_TASK SET_
[1] Answer these about the change-of-variable excerpt, one line per answer, marked like the questions:
(a) What number does the Global Inversion Theorem carry?
(b) What notation stands for the Jacobian determinant of φ?
(c) What title is given to Theorem 9.4?
[2] Extract everything in the change-of-variable excerpt from "Then, the inverse" down to "the next Theorem.", word for word.
[3] Extend the change-of-variable excerpt, picking up right after its final sentence.

_EXTRACT PROVIDED_
▶

Theorem 9.3 (Global Inversion Theorem) Let \(U\) and \(V\) be two non-empty open subsets of \(\mathbb{R}^d\). Let \(\phi\) be a continuous bijective from \(U\) to \(V\). Assume furthermore that \(\phi\) is continuously differentiable, and that \(D\phi_x\) is non-singular at every \(x \in U\).

Then, the inverse function \(\phi^{\leftarrow}\) is also continuously differentiable on \(V\) and at every \(y \in V\): \[ D\phi^{\leftarrow}_y = \Big(D\phi_{\phi^{\leftarrow}(y)} \Big)^{-1} \, . \]

The Jacobian determinant of \(\phi\) is the determinant of the matrix that represents the differential. It is denoted by \(J_\phi\). Recall that: \[ J_{\phi^{\leftarrow}}(y) = \Big(J_{\phi}(\phi^{\leftarrow}(y)) \Big)^{-1} \, . \] The multidimensional version of the change of variable formula is stated under the same assumptions as the Global Inversion Theorem. We admit the next Theorem.

Theorem 9.4 (Geometric change of variable formula) Let \(U\) and \(V\) be two non-empty open subsets of \(\mathbb{R}^d\). Let \(\phi\) be a continuous bijective from \(U\) to \(V\). Assume furthermore that \(\phi\) is continuously differentiable, and that \(D\phi_x\) is non-singular at every \(x \in U\).

◀

_SUPPLIED DATA_
▶

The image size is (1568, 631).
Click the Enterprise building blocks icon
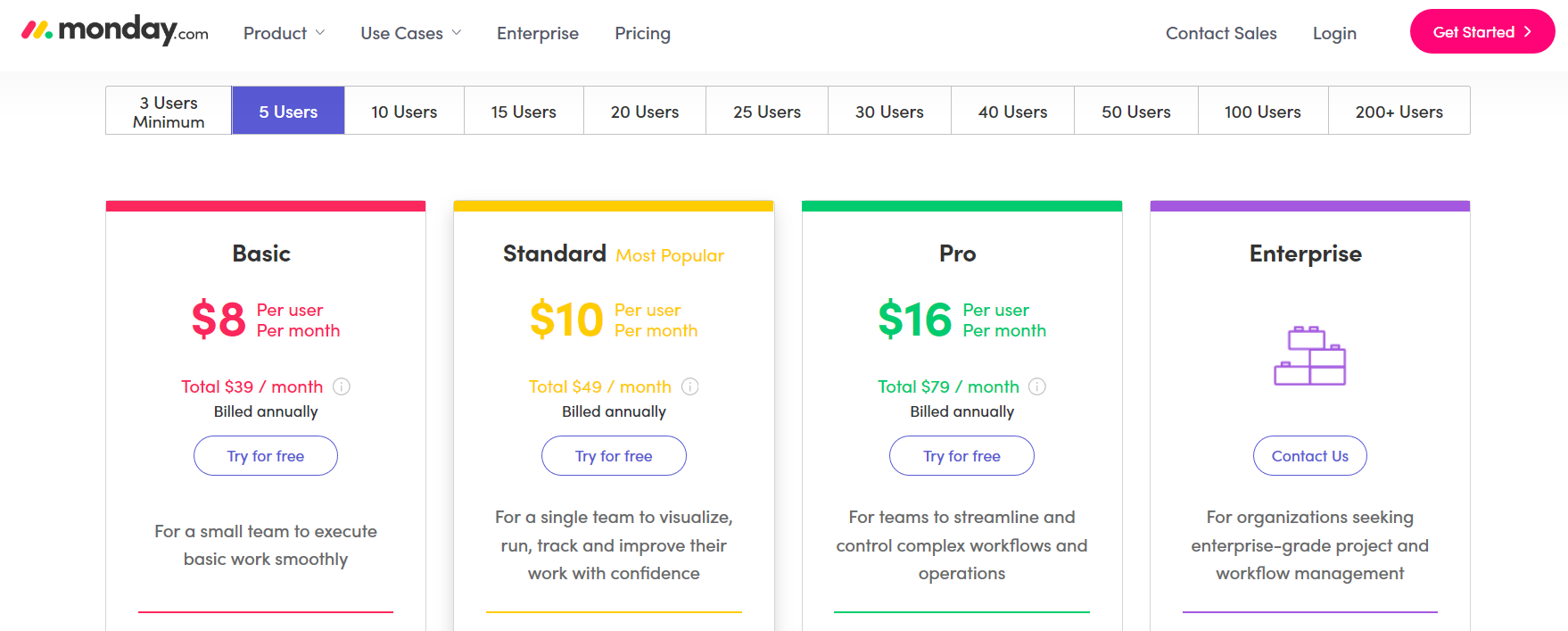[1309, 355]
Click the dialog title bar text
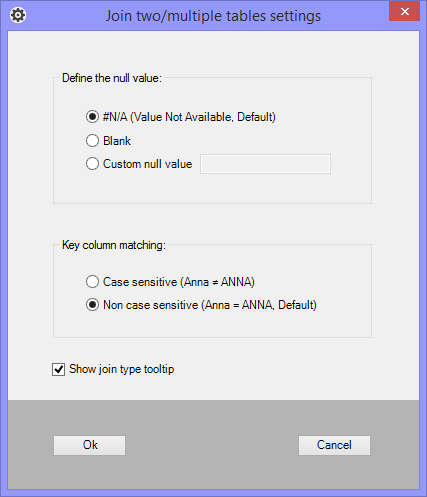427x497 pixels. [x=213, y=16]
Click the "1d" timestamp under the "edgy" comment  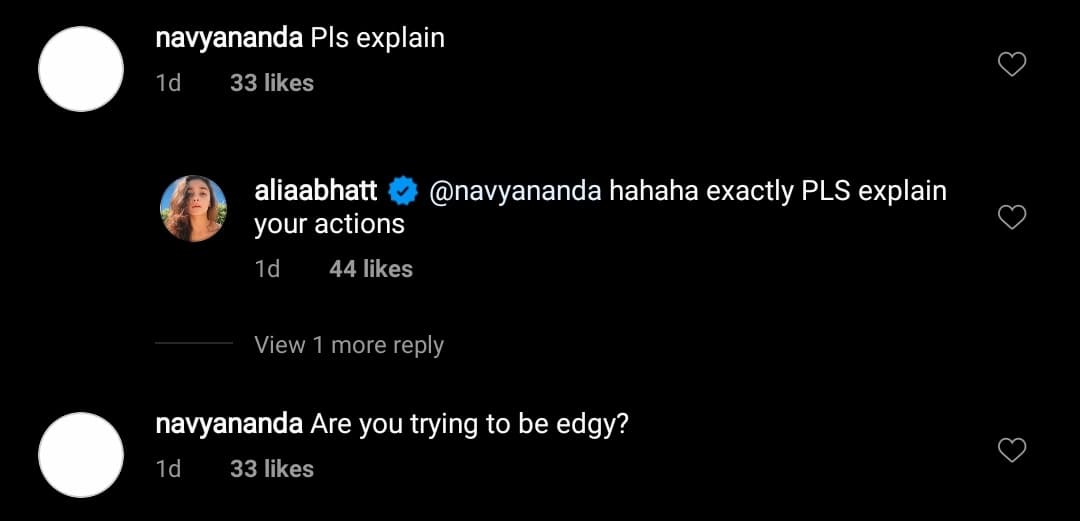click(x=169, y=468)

◀

_RESPONSES IN ORDER_
[1]
(a) 9.3
(b) J_φ
(c) Geometric change of variable formula

[2]
Then, the inverse function \(\phi^{\leftarrow}\) is also continuously differentiable on \(V\) and at every \(y \in V\): \[ D\phi^{\leftarrow}_y = \Big(D\phi_{\phi^{\leftarrow}(y)} \Big)^{-1} \, . \]

The Jacobian determinant of \(\phi\) is the determinant of the matrix that represents the differential. It is denoted by \(J_\phi\). Recall that: \[ J_{\phi^{\leftarrow}}(y) = \Big(J_{\phi}(\phi^{\leftarrow}(y)) \Big)^{-1} \, . \] The multidimensional version of the change of variable formula is stated under the same assumptions as the Global Inversion Theorem. We admit the next Theorem.

[3]
Let \(\ell\) denote the Lebesgue measure on \(\mathbb{R}^d\).

For any a non-negative Borel-measurable function \(f\): \[ \int_U f(x) \mathrm{d}\ell(x) = \int f(\phi^\leftarrow(y)) \Big|J_{\phi^\leftarrow}(y) \Big| \mathrm{d}\ell(y) \, . \]

Moving from cartesian coordinates to polar/spherical coordinates is easy thanks to an non-trivial application of Theorem 9.4).

The Image density formula is a corollary of the geometric change of variable formula.

Theorem 9.5 (Image density formula) Let \(P\) have density \(f\) over open \(U \subseteq \mathbb{R}^d\).

Let \(\phi\) be bijective fron \(U\) to \(\phi(U)\) and \(\phi\) be continuously differentiable over \(U\) with non-singular differential.

The density \(g\) of the image distribution \(P \circ \phi^{-1}\) over \(\phi(U)\) is given by \[ g(y) = f\big(\phi^\leftarrow(y)\big) \times \big|J_{\phi^\leftarrow}(y)\big| = f\big(\phi^\leftarrow(y)\big) \times \Big|J_{\phi}(\phi^\leftarrow(y))\Big|^{-1}\, . \]

The proof of Theorem 9.5) from Theorem 9.4) is a routine application of the transfer formula.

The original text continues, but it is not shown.